BT-96 – Cyber Security Analyst
Skill Level: Expert
Location: Chantilly (fully on-site, no remote option)
 

**MUST HAVE A POLY CLEARANCE TO APPLY**

• Demonstrated experience performing hands-on forensic review of devices to include laptops and mobile devices, using open source or commercial forensic tools, such as EnCase, FTK, X-Ways, Magnet IEF, or BlackLight.
• Demonstrated experience handling and imaging various types of evidence from Solid State Drives (SSD), Hard Disk Drives (HDD), Thumb Drives, Volatile Memory, or Compact Disks.
• Demonstrated experience with data extraction and analysis from various data sources including files, logs, directories, unallocated space, raw images, and custom databases.
• Demonstrated experience parsing data types necessary to extract metadata and content of forensic value from various data sources.

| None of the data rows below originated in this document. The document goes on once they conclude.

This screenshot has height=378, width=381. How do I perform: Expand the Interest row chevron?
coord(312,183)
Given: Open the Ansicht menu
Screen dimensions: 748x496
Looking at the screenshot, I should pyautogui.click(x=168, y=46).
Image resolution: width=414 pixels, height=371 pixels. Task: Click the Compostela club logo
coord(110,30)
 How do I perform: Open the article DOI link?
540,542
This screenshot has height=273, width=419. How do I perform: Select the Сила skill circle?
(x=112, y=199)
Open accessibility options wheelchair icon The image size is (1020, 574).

• Demonstrated experience and in depth understanding of multiple operating systems such as Windows, Linux, iOS, and Android.

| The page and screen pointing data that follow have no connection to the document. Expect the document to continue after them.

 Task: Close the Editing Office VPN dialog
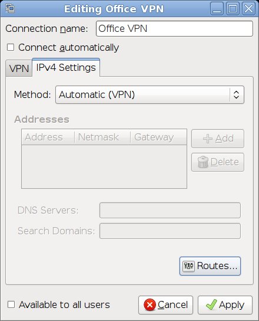(248, 9)
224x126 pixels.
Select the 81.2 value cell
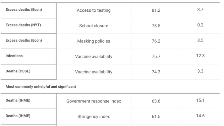(x=156, y=10)
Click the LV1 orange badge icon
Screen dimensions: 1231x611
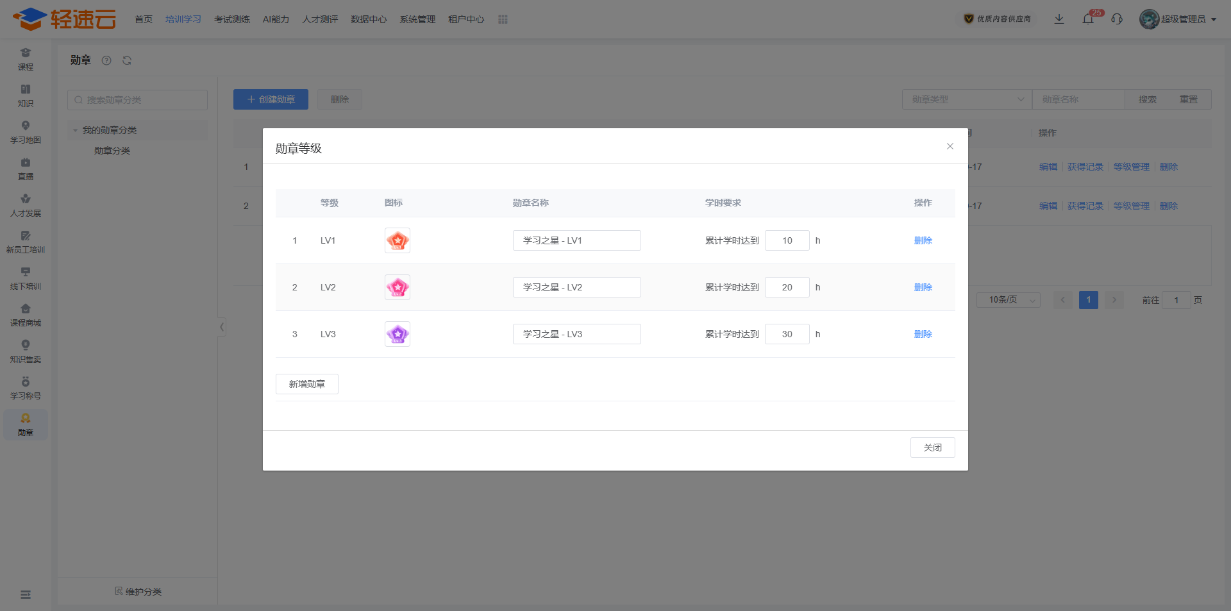(x=397, y=240)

• Demonstrated experience performing hands-on forensic review or reverse engineering of modern mobile devices such as Google Android or Apple iOS.
• Demonstrated experience working with virtualization software and virtualized environments to include ESXi, VMWare, or VirtualBox.

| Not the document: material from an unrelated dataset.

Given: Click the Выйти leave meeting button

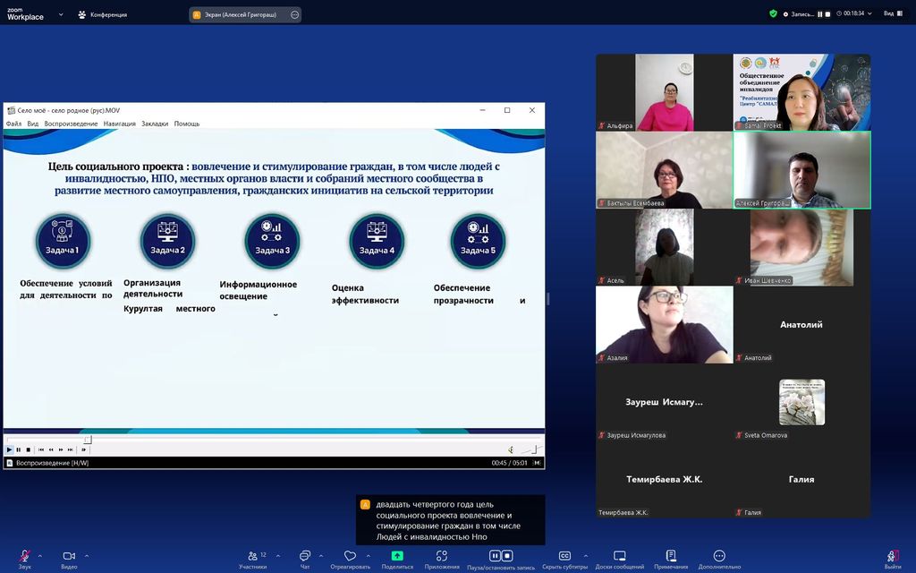Looking at the screenshot, I should (x=892, y=558).
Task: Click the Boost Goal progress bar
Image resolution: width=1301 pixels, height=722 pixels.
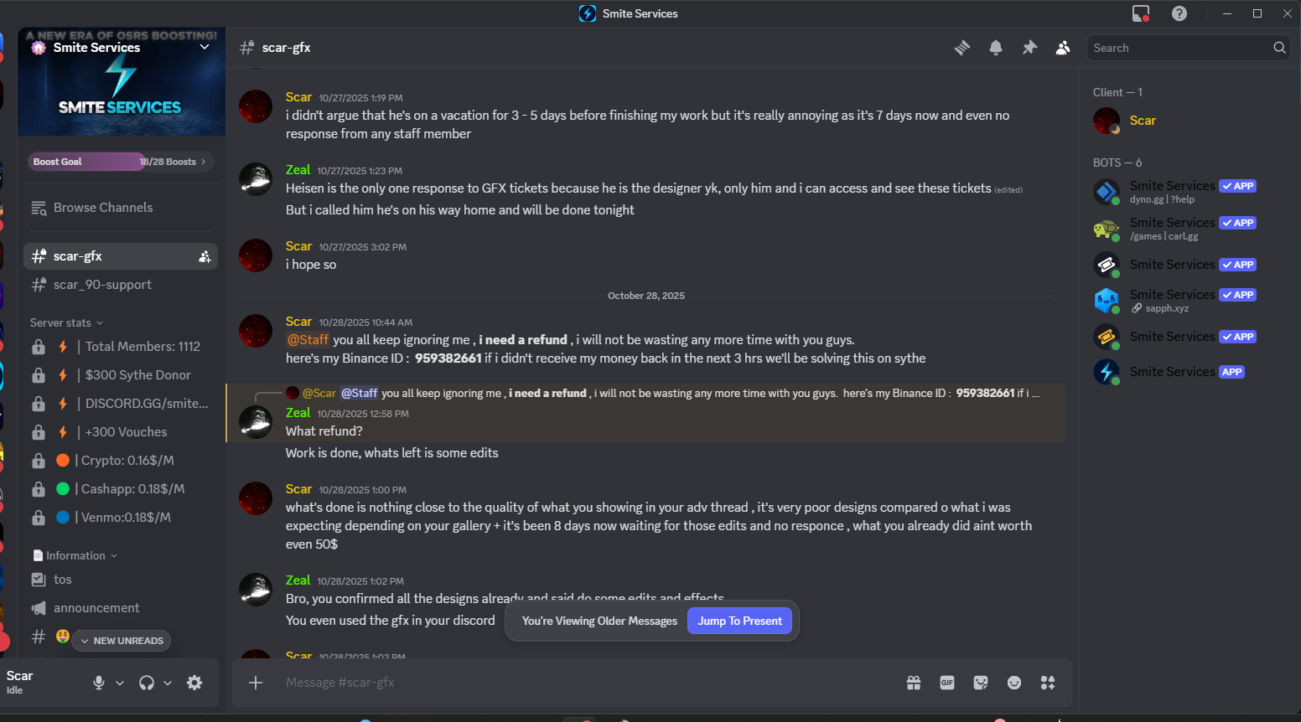Action: click(121, 162)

• Demonstrated experience conducting analysis of identified malicious software or code using both static and dynamic malware analysis.
• Demonstrated experience using debuggers and disassemblers such as OllyDbg, WinDbg, IDA Pro, or Binary Ninja.
• Demonstrated experience understanding system kernel level processing to detect and report on significant kernel events such as root kits, hooked functions, call tables, and data structures.

• Demonstrated experience using programming skills using scripting languages such as Perl, Python, or Bash.
• Demonstrated experience with enterprise and operational activities, capabilities, technical development programs.
• Demonstrated experience with information cyber security policies and regulations.